È complesso immaginare una nuova leadership per la Lega, ma soprattutto è difficile che un nuovo segretario possa allargare la base elettorale. Salvini è un ostacolo in Europa per Meloni, ma chi conta è lei (anche per consolidare l’asse con i popolari). I rapporti con gli Usa? Loro trattano con chi vince. E a sinistra serve un nuovo De Gasperi. Conversazione con il politologo di Unibo, Paolo Pombeni

Chissà se Matteo Salvini mangerà la colomba da segretario del partito oppure se, al suo posto, ci sarà qualcun altro. Al di là dell’intesa raggiunta sulla pace fiscale con il titolare del Mef, Giancarlo Giorgetti, ciò che emerge dal consiglio federale del Carroccio lascia intendere che le acque siano agitate. Per i retroscenisti il materiale abbonda, ma l’intendimento di arrivare a un nuovo Congresso entro Pasqua apre due strade. Una senza danni apparenti, ossia di mantenimento dello stato di fatto (con annessi mal di pancia, il Patto per il Nord è significativo in questo senso). L’altra, potrebbe portare a un cambio al vertice del partito. Anche se, ragiona con Formiche.net il politologo dell’università di Bologna, Paolo Pombeni, “cambiare un leader sommo, benché privo di una strategia efficace sul piano politico, non è un passaggio banale. Ed è poco probabile che anche con un nuovo segretario la Lega riacquisti terreno”.

Professore, secondo lei il Carroccio è destinato a galleggiare attorno all’8% senza possibilità di allargare il proprio bacino?

A meno di grossi sconvolgimenti penso proprio di sì. Fra l’altro la competizione tra Fratelli d’Italia e Carroccio, che ha spinto quest’ultimo verso posizioni più estremiste è ben poco pagante sul piano elettorale. Mediamente agli italiani non piacciono gli estremi, salvo alle frange ristrette da una parte e dall’altra.

Sarebbe naturale pensare che con un cambio di leadership il partito possa tornare a essere competitivo. 

Partiamo dal presupposto che la Lega è una galassia particolarmente complessa da penetrare dall’esterno. Non penso sia così indolore un’eventuale nuova leadership che dovesse affermarsi in seno al movimento durante il Congresso.

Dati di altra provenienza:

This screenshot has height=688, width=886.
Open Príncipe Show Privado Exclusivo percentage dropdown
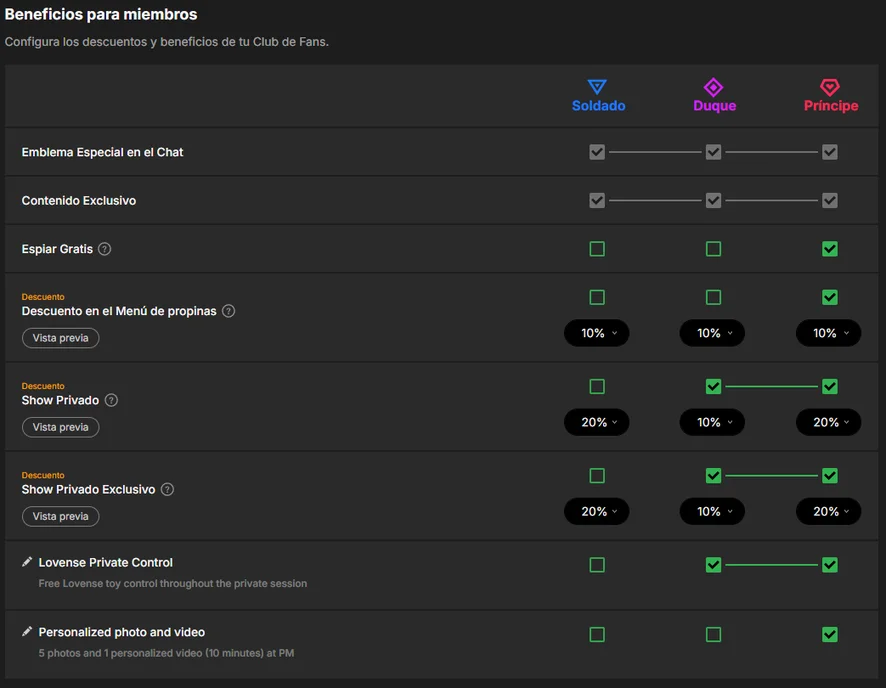coord(828,512)
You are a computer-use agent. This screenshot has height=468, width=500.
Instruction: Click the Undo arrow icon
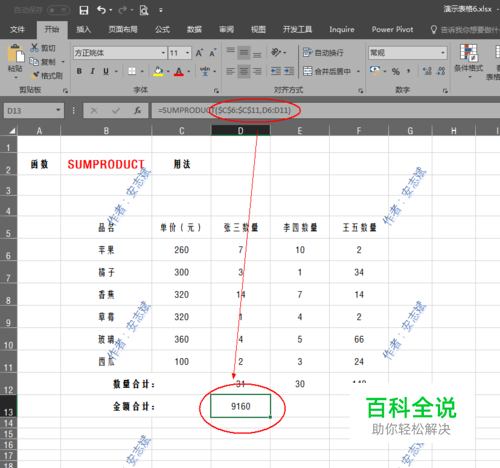pyautogui.click(x=101, y=10)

I partiti in cui il capo diventa così importante, fanno fatica a riprendere terreno anche se si cambia vertice.

La rivalità fra Meloni e Salvini si è consumata anche sulla partecipazione alla cerimonia di insediamento di Trump alla Casa Bianca. 

Sì, poi alla fine sappiamo com’è andata. Meloni è stata invitata, Salvini no. D’altra parte, è una dinamica non nuova specie nel rapporto tra il nostro Paese e gli Usa.

A cosa fa riferimento?

Gli Usa non si sono mai fatti condizionare dai partiti minori. Durante la Prima Repubblica, i partiti “minori” tentavano di accreditarsi con gli Stati Uniti ponendosi come interlocutori. Ma poi, a conti fatti, gli Usa trattavano sempre e solo con la Democrazia Cristiana.

In prospettiva europea, Meloni ha delineato una traiettoria molto chiara. I Patrioti, di cui la Lega è parte, sono al di fuori di questo perimetro. 

La Lega è una spina nel fianco per Meloni anche sul piano internazionale. Ma è una spina che provoca fastidio e qualche acciacco, ma non è dolorosa. Detto questo, anche in virtù dei rapporti bilaterali o multilaterali che l’Italia ha e avrà con gli altri Paesi, l’orientamento è quello di consolidare sempre di più l’asse tra conservatori dell’Ecr e popolari del Ppe. Quindi, tra Forza Italia e Fratelli d’Italia.

A proposito di spine nel fianco. C’è molto movimento al centro. Dopo gli appuntamenti di Orvieto e Milano se ne prepara uno per i prossimi giorni a Roma. Sta nascendo qualcosa di nuovo?

Alla sinistra per tornare a essere competitiva servirebbe un nuovo Alcide De Gasperi o un Amintore Fanfani dei tempi migliori. Un soggetto in grado di coagulare attorno a sé diverse sensibilità. Il mondo cattolico che si sta muovendo, pur nella sua eterogeneità, vanta esperienze importanti (al di fuori, spesso, del professionismo politico). Questa forza che si sta organizzando – non si sa bene in che forma – potrebbe essere una leva di competitività in termini di proposta di governo alternativo alla destra. Ma Elly Schlein, tutto questo, non l’ha capito.